> _SHORT EXERCISE_:
Recast the material as a numbered list, from the line containing "Given: Switch to the list view icon" through the line containing "Looking at the screenshot, I should 148,74.", inclusive, leaving out blank lines and pictures.

> _RECORD EXTRACTS_:

## begin

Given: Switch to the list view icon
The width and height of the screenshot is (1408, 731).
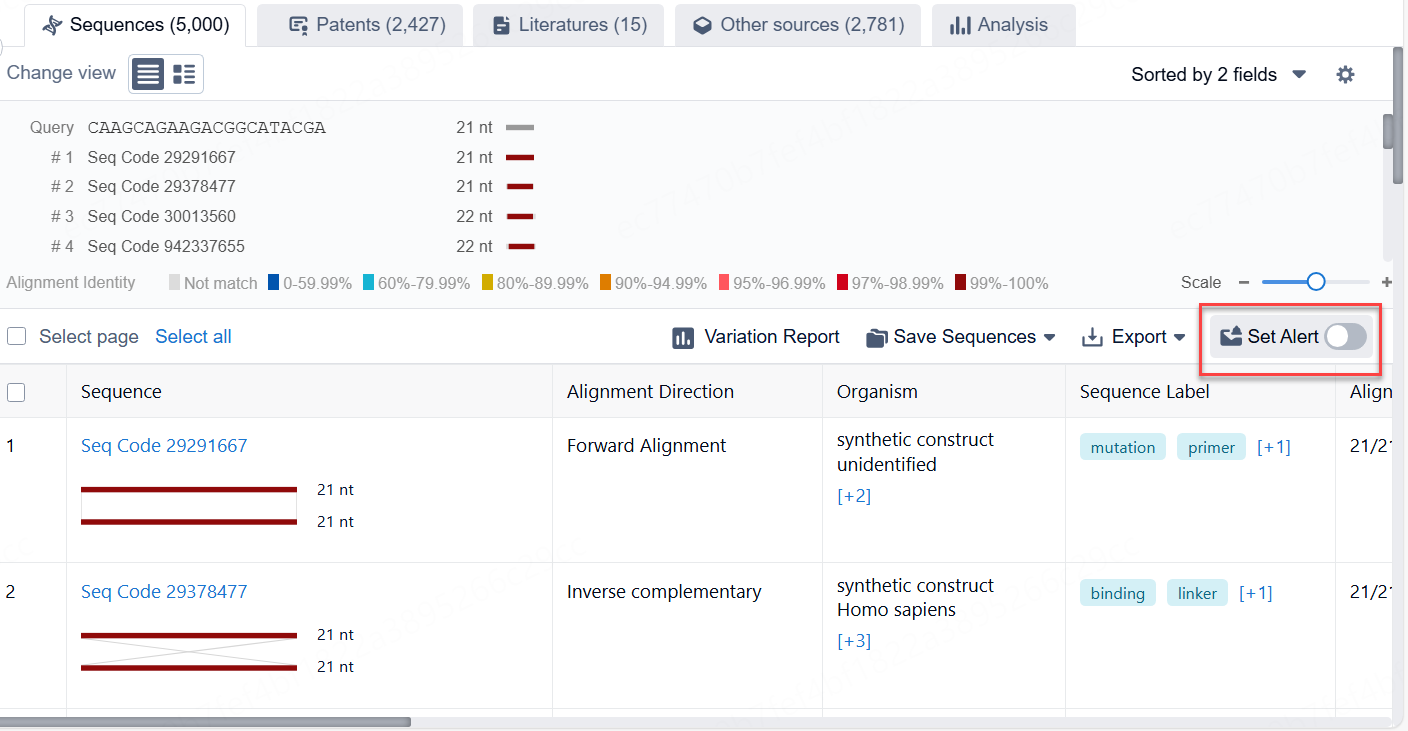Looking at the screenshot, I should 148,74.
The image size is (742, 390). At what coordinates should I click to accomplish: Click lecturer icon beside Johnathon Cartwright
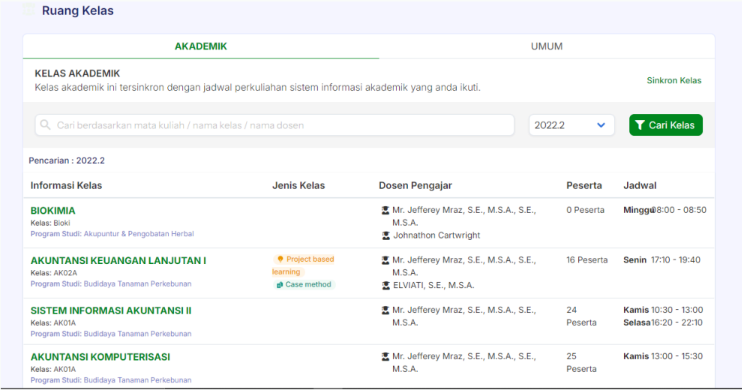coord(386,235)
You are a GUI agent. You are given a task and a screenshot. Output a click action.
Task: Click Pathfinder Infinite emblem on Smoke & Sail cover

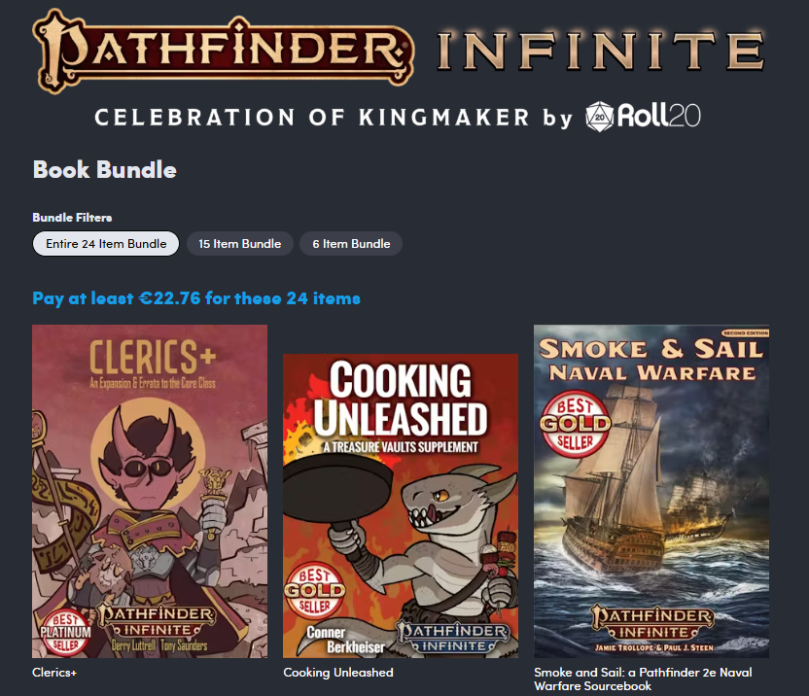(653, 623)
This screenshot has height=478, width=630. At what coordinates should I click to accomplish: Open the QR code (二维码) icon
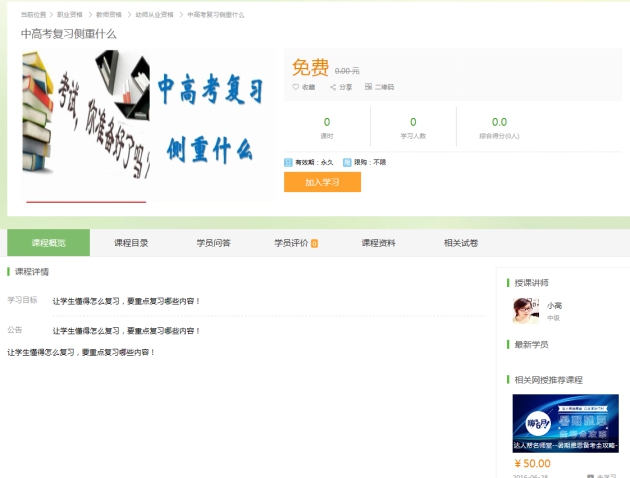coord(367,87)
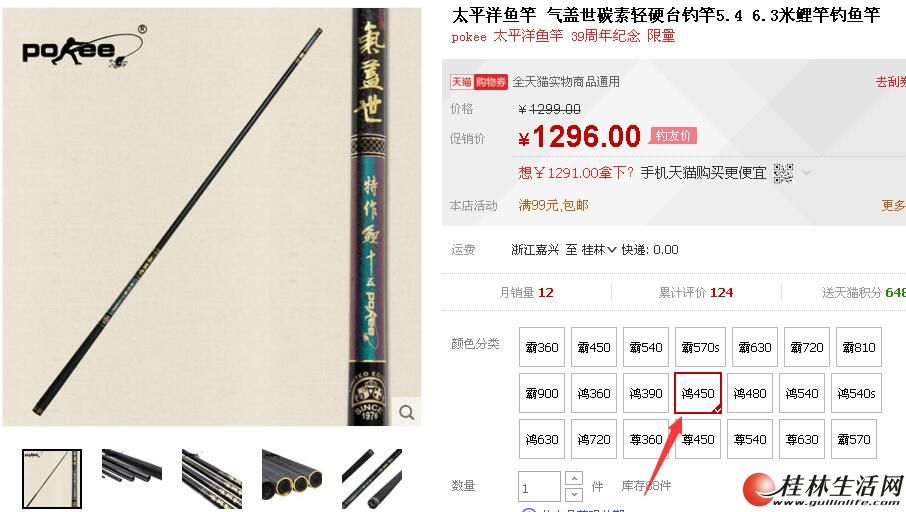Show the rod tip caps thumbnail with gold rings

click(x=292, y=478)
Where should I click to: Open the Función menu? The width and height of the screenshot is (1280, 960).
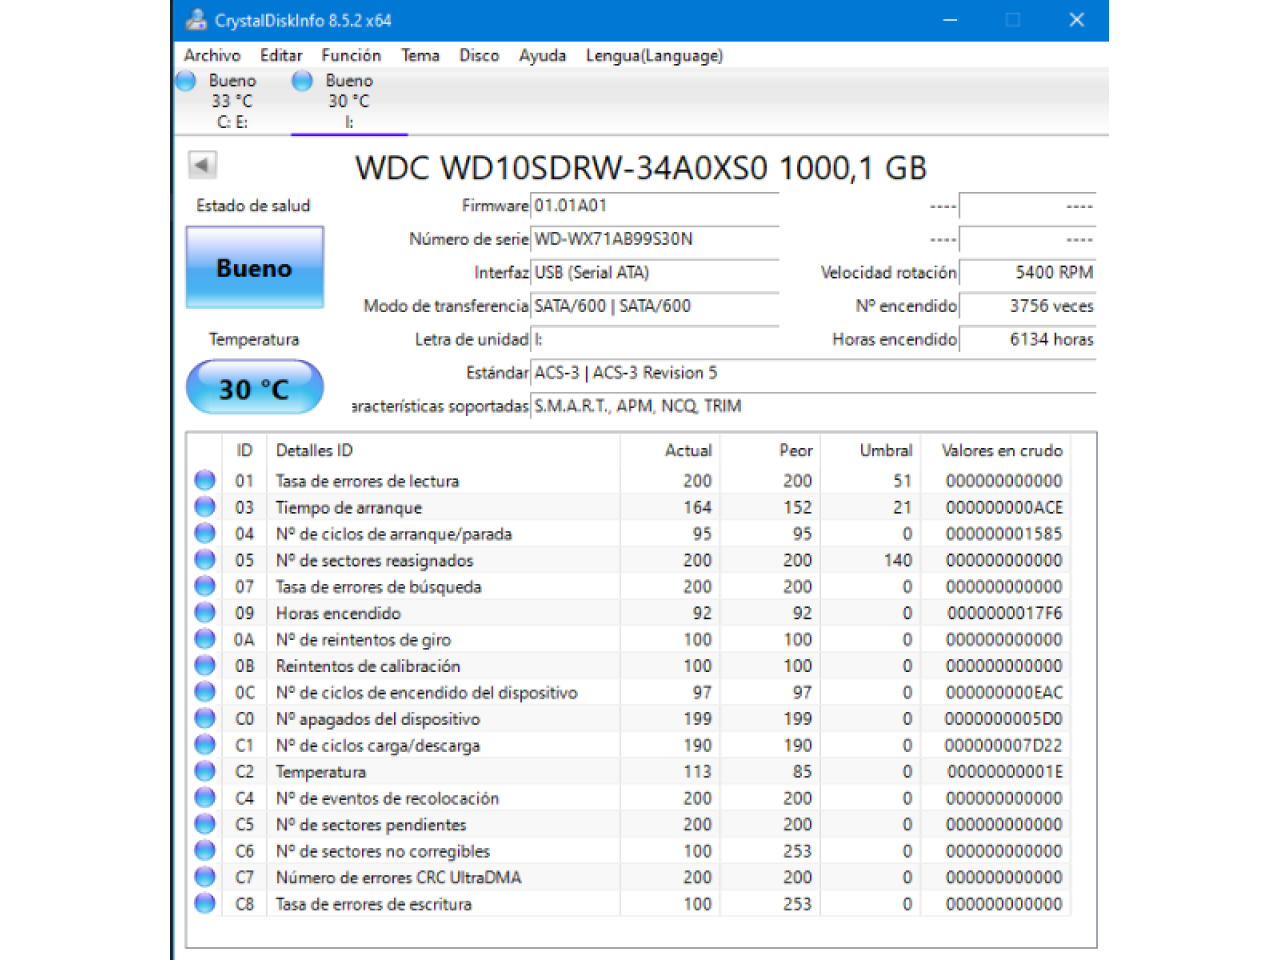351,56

## end
## begin

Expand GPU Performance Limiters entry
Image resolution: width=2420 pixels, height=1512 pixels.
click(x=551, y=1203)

## end
## begin

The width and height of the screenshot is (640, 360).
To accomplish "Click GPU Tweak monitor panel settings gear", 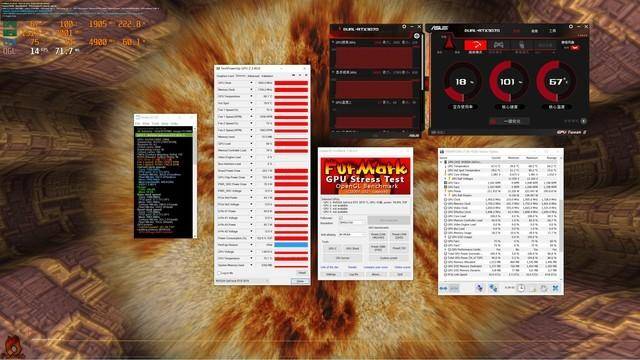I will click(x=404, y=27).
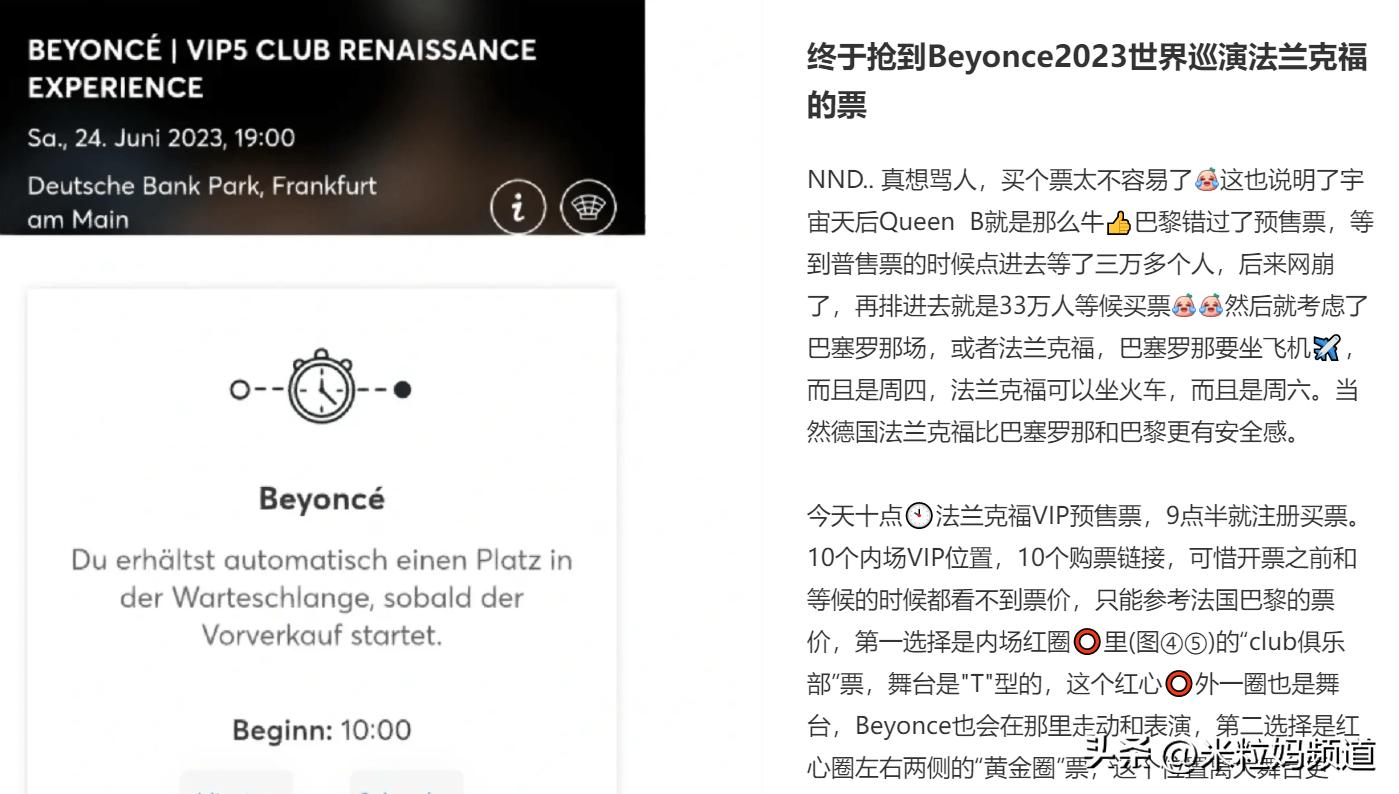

## end

> _RESULT_:
1. Given: Switch to the list view icon
2. The width and height of the screenshot is (1408, 731).
3. Looking at the screenshot, I should 148,74.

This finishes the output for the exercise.